Mapping the ASY1 protein sequence onto the structure of C. elegans HIM‐3 (c4trkA) using Phyre2 protein folding prediction shows that the T142 residue is likely located at the N‐terminus of the alpha‐C helix, a position just at the terminus of the long loop between beta‐5 and alpha‐C (Fig EV4B; Kim et al, 2014). Since this loop anchors the C‐terminal safety belt in place, one idea might be that the phosphorylation of T142 imparts greater flexibility to the loop, and thereby may allow the safety belt to disengage, i.e., to “open” the protein and thus, allow the closure motif binding/dissociation (Kim et al, 2014; West et al, 2018).

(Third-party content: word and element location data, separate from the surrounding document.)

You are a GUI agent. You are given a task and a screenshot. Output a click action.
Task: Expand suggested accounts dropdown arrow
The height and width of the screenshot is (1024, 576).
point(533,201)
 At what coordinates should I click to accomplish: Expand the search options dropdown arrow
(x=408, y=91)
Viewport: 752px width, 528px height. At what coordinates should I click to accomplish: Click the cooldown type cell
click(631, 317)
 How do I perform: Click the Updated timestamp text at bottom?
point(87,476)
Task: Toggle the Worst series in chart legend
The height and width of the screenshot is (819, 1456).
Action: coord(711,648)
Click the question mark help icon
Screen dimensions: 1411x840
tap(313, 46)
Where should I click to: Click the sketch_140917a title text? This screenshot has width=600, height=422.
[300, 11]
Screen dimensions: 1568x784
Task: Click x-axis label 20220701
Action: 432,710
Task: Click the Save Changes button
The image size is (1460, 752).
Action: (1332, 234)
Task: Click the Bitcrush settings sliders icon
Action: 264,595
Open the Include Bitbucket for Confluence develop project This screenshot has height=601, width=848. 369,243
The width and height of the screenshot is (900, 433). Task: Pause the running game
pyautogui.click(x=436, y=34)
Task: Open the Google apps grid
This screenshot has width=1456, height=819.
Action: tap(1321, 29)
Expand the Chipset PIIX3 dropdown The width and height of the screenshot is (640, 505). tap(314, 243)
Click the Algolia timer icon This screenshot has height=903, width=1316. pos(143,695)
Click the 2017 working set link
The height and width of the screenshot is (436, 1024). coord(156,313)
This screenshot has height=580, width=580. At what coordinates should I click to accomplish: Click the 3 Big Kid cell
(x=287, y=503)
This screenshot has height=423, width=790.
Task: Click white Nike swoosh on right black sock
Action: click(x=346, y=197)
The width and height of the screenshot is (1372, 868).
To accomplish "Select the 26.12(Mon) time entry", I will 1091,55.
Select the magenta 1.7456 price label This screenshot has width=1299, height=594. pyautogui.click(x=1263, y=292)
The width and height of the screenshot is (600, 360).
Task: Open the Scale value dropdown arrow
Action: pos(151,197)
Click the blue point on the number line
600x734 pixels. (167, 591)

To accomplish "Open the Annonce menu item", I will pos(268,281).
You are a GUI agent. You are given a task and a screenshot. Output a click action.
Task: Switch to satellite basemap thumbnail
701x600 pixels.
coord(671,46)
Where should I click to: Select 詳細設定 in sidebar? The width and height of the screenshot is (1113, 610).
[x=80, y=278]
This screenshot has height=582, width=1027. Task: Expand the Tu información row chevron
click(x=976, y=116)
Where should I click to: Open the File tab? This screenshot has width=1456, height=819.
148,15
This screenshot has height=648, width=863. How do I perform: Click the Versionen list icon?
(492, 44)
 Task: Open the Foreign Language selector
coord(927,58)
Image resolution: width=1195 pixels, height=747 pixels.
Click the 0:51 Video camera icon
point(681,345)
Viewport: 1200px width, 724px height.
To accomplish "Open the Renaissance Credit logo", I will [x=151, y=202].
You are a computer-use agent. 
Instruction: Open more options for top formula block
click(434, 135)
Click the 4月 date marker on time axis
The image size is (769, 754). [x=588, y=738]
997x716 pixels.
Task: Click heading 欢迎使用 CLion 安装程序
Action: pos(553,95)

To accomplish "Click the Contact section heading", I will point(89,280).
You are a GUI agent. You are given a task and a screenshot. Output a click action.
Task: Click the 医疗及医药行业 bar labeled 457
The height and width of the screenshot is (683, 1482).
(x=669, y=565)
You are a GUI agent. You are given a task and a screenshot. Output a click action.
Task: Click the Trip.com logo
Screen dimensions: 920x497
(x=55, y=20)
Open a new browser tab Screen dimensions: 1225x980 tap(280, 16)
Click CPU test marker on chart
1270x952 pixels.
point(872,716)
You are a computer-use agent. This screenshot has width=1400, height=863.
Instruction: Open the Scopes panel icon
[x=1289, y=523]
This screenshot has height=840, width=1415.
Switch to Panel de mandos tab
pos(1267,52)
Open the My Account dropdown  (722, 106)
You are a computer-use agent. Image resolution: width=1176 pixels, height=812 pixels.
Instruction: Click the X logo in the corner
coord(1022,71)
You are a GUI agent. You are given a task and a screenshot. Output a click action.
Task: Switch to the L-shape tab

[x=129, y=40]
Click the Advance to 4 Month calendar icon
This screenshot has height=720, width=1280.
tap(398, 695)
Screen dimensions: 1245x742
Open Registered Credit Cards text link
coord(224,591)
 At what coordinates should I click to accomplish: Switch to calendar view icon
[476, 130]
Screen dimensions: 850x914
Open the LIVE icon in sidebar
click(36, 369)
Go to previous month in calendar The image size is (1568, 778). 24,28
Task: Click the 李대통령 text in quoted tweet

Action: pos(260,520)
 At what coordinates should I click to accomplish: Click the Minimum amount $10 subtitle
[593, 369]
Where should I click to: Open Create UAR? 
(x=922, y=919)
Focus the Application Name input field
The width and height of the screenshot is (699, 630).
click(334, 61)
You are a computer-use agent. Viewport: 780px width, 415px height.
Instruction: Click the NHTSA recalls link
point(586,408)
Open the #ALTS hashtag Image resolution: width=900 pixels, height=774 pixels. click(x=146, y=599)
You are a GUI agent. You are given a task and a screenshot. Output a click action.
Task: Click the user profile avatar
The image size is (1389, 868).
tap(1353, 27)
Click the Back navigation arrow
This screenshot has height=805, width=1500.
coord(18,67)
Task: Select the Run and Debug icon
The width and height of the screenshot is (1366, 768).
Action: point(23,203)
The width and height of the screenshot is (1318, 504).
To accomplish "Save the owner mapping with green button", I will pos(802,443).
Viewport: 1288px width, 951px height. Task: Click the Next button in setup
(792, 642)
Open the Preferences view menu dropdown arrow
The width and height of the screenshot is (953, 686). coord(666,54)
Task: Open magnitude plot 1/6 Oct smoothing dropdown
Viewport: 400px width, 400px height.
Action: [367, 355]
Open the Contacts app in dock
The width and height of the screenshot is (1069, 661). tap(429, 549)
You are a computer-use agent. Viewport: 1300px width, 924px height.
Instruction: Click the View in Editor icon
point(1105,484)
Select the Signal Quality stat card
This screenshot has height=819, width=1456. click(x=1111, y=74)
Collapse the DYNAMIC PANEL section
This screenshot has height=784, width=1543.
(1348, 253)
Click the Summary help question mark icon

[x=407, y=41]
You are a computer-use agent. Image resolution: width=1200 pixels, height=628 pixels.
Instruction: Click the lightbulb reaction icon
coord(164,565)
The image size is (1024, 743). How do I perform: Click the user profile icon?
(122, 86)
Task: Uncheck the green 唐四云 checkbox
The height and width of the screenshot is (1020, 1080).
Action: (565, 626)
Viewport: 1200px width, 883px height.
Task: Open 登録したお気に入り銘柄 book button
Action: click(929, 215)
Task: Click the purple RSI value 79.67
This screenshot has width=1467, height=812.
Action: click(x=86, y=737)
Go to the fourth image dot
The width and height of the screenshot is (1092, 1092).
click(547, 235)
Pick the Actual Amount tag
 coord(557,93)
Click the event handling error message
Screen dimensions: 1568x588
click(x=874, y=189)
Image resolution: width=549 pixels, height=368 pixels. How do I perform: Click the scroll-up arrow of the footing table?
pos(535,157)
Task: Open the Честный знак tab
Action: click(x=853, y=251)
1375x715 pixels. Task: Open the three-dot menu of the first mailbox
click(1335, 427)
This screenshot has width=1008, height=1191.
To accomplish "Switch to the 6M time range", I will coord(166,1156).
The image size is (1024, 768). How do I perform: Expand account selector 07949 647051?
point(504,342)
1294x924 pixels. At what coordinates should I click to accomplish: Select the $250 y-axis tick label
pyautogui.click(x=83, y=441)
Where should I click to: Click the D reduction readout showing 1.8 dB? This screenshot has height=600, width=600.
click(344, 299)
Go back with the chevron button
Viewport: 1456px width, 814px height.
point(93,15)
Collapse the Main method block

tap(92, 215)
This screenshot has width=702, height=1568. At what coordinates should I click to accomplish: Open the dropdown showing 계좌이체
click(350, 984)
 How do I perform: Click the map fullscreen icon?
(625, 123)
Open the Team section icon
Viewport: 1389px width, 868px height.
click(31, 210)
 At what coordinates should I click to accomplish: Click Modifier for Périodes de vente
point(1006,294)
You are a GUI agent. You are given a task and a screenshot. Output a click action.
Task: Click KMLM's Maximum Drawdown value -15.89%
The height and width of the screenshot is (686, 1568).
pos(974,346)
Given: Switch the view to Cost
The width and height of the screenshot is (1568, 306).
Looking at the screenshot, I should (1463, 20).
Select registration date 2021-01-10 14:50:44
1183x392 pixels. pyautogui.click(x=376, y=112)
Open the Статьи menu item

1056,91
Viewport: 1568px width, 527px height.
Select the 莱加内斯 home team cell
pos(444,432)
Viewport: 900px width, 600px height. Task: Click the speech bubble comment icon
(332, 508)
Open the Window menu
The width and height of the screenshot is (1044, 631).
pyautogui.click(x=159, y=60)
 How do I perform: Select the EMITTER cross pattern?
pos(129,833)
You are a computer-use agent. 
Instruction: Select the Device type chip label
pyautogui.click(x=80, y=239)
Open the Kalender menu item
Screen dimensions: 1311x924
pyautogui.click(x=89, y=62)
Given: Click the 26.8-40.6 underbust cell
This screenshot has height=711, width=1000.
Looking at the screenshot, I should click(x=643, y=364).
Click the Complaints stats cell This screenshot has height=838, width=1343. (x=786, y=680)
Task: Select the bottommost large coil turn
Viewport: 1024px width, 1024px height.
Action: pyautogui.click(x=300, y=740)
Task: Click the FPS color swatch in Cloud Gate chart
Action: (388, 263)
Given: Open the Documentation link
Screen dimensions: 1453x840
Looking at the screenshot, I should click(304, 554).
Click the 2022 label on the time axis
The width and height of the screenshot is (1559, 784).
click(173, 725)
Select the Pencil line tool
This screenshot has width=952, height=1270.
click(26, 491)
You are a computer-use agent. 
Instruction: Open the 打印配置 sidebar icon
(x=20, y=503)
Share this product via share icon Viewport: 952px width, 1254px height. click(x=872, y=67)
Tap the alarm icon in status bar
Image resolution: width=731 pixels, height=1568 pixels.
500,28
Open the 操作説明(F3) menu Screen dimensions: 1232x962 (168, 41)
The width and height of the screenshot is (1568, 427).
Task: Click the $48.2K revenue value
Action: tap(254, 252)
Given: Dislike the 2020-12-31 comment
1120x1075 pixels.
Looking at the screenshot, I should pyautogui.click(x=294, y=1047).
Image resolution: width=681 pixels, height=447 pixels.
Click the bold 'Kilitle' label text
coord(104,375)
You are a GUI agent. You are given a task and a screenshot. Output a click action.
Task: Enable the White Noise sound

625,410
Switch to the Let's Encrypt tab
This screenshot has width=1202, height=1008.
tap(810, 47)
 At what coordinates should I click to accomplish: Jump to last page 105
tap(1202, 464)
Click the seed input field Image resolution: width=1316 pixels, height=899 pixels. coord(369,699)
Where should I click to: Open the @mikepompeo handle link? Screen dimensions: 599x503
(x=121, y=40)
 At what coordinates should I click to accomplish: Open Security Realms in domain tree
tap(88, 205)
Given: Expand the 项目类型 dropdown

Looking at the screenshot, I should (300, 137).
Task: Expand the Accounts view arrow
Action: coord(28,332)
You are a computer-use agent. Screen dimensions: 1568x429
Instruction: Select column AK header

When homologs synapse at zygotene and pachytene, ASY1 is displaced from chromosome axes by PCH2 and this removal is essential for completing chromosome synapsis and recombination (Lambing et al, 2015). Concomitantly with the ASY1 removal, the nuclear levels of CDKA;1 drop and CDKA;1 is also evicted from chromatin of synapsed regions (Fig 1A–C). Whether a possible drop in CDKA;1 activity in the nucleus is relevant for the removal of ASY1 is not clear. At least the phosphorylation‐mimicking mutant ASY1^T142D can be released from chromatin indicating that the removal of ASY1 functions independently from its phosphorylation. This suggests either that an unknown regulator/cofactor of PCH2 exists, which enhances the activity of PCH2, or that PCH2 has a higher activity at synaptic regions. The latter is supported by the observation that while the PCH2 signal shows a diffuse nuclear localization before zygotene when ASY1 is assembled on the chromosome axis, it starts to accumulate specifically at the synaptic regions at zygotene coinciding with ASY1 removal. After that, PCH2 is largely present along the entire chromosomes at pachytene (Fig 5D). It is tempting to speculate that CDKA;1 might phosphorylate and by that inhibit an ASY1 disassembly factor (Fig 7). Hence, a reduction of CDKA;1 in the nucleus as seen here by live cell imaging could also throw the switch for this removal step. Although PCH2 has a Cdk phosphorylation site, it seems unlikely that PCH2 itself could be the target of this potential mechanism since we found here that at a phase of presumed high CDKA;1 activity, PCH2 is able to displace ASY1 from the chromosome axis as seen by the restoration of this interaction in a pch2 mutant background (Fig 5A and B). On the other hand, the removal of ASY1 at zygotene may be regulated through other post‐translational modifications. Consistent with this hypothesis, Osman et al (2017) have identified several other phosphorylation sites on ASY1, notably ATM/ATR phosphorylation sites. Thus, further work is required to understand the mechanisms of how ASY1 is removed from the chromosome axis.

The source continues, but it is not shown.